Most of us have nodded off to a relaxing tune before, but what if you purposefully listened to music when you went to bed? Could it help you sleep?

The Verdict: Certain music may indeed help you catch better Z's

“Yes, there is data that suggests that music can help people fall asleep,” says Michael Breus, Ph.D., upwave sleep expert and author of The Sleep Doctor's Diet Plan: Simple Rules for Losing Weight While You Sleep. But the kind of music you choose makes a difference. Music that has a relatively slow beat may help your body hit its internal snooze button. “If you play Guns 'N Roses, chances are low that it will put you to sleep,” says Breus. 

The music-sleep connection has been supported in studies all over the world. It works in young people and elderly men and women. Heck, music even helps people with schizophrenia get some shut-eye. A recent meta-analysis of music-sleep studies focusing on 10 high-quality studies found that music helps people with both short-term and chronic sleep problems.

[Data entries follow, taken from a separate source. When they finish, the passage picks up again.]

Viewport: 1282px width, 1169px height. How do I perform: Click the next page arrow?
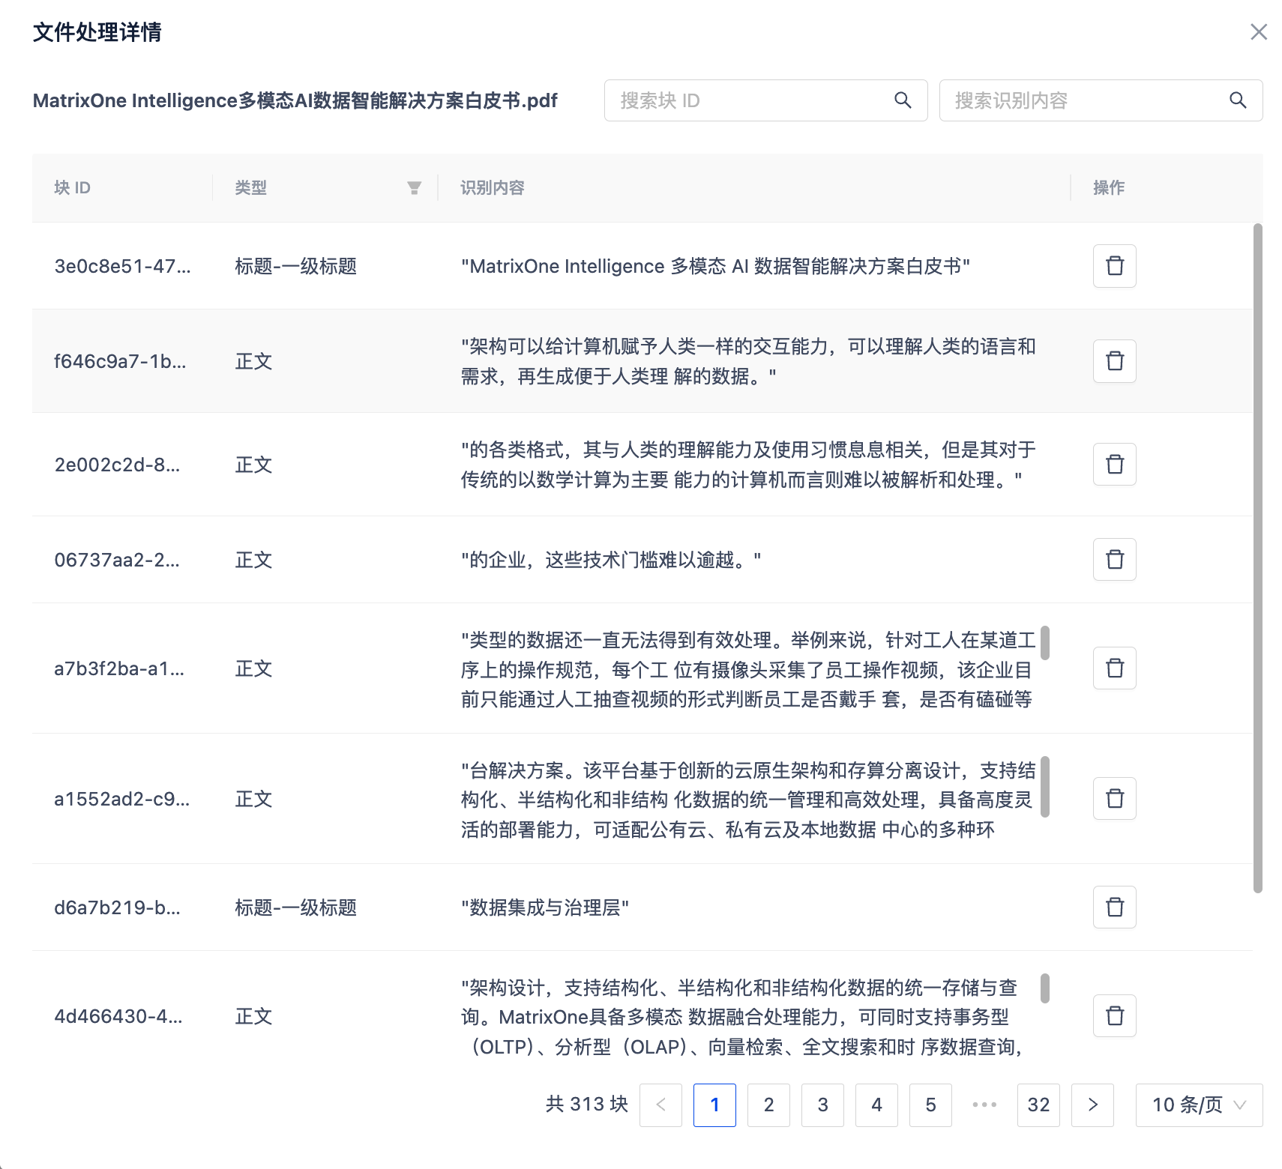[x=1092, y=1105]
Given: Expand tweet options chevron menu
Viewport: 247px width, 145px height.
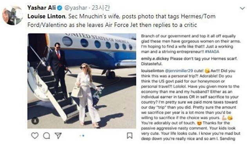Looking at the screenshot, I should point(242,8).
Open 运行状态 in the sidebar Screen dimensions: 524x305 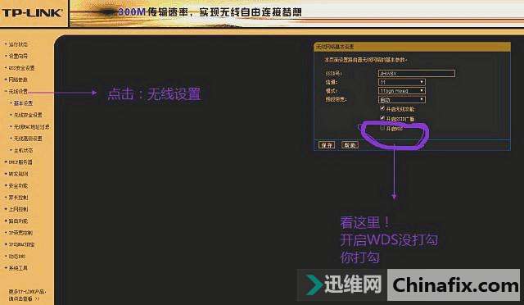(18, 44)
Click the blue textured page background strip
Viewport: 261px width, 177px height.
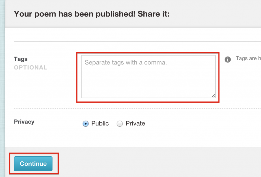tap(2, 89)
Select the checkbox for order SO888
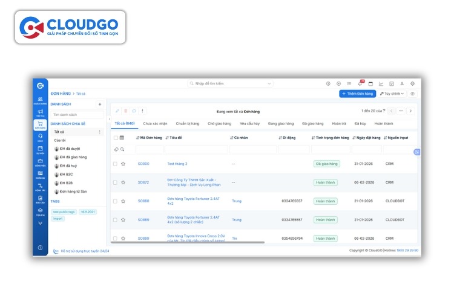This screenshot has height=302, width=454. [x=115, y=201]
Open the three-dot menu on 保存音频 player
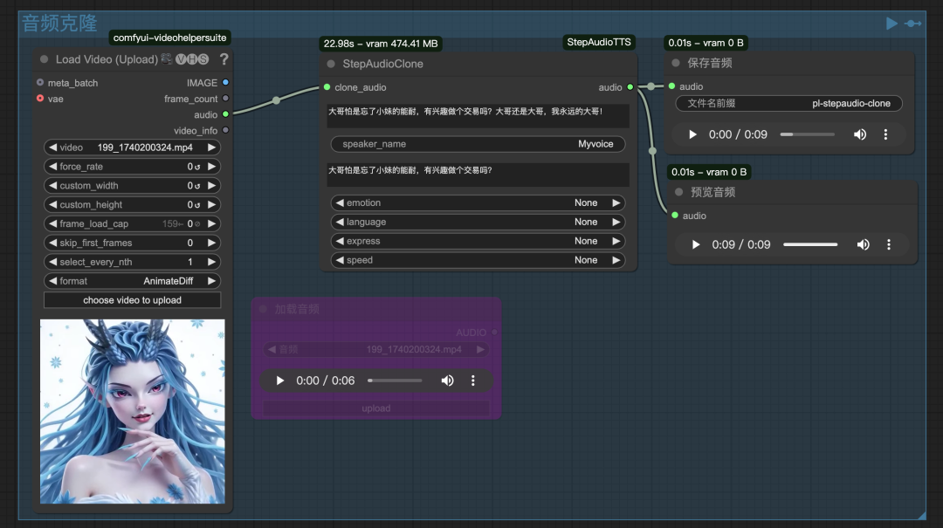The height and width of the screenshot is (528, 943). tap(884, 134)
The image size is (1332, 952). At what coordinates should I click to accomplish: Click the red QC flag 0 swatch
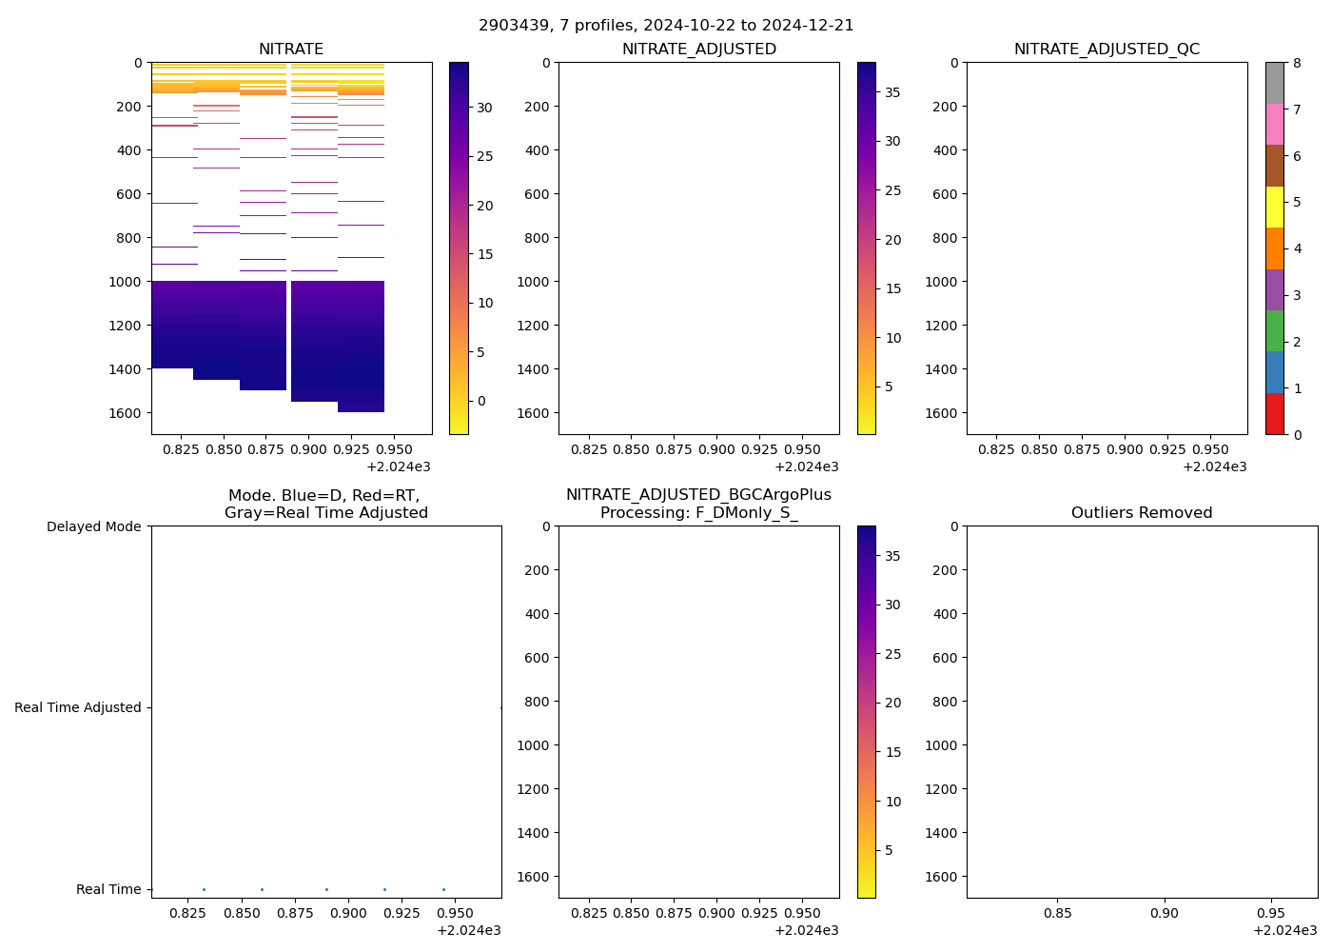point(1274,414)
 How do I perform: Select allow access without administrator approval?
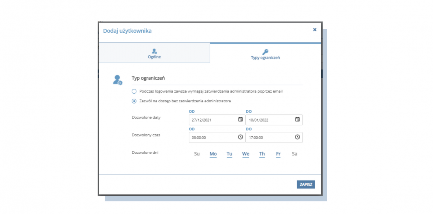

In a typical study, people listen to relaxing tunes (such as classical music) for about 45 minutes before they head off to bed. Several studies have found that the music’s tempo makes a difference. “Reputable studies find that music with a rhythm of about 60 beats a minute helps people fall asleep,” says Breus. “As you are falling asleep, your heart rate begins to slow, and starts to move toward that 60-beats-per-minute range.” In other words, slow music “tunes” your heartbeat toward the sleep zone. You can even buy CDs or download tunes from Bedtime Beats set to the 60-beats-per-minute ideal. 

Not a classical music fan? That’s fine. The Marconi Union song "Weightless" -- which is allegedly the "most relaxing song ever created" -- also clocks in at 60 beats per minute. Some find Joni Mitchell’s “Blue Room Hotel” or Miles Davis’s “Blue in Green” to be sleep-inducing. “The better choice is often music with no words,” notes Breus. Steer clear of anything that evokes strong emotions, as well -- regardless of whether they're positive or negative. “Don’t listen to that mix tape that your old girlfriend once gave you,” Breus advises.

It’s fine to fall asleep listening to music, Breus says, but don’t wear earbuds or headphones to bed. They can be uncomfortable, and if you roll over wearing earbuds, you could hurt your ear canal. Instead, he recommends pillow speakers. These devices are exactly what they sound like: pillows with speakers inside them. They come in a variety of sizes and price ranges, but they're all designed to allow you to comfortably listen to music in bed. 

“Music hath charms to soothe the savage breast / To soften rocks, or bend a knotted oak,” wrote English playwright William Congreve. If you pick a nice, slow tune that doesn’t rev you up emotionally, music may even help you get a good night’s sleep.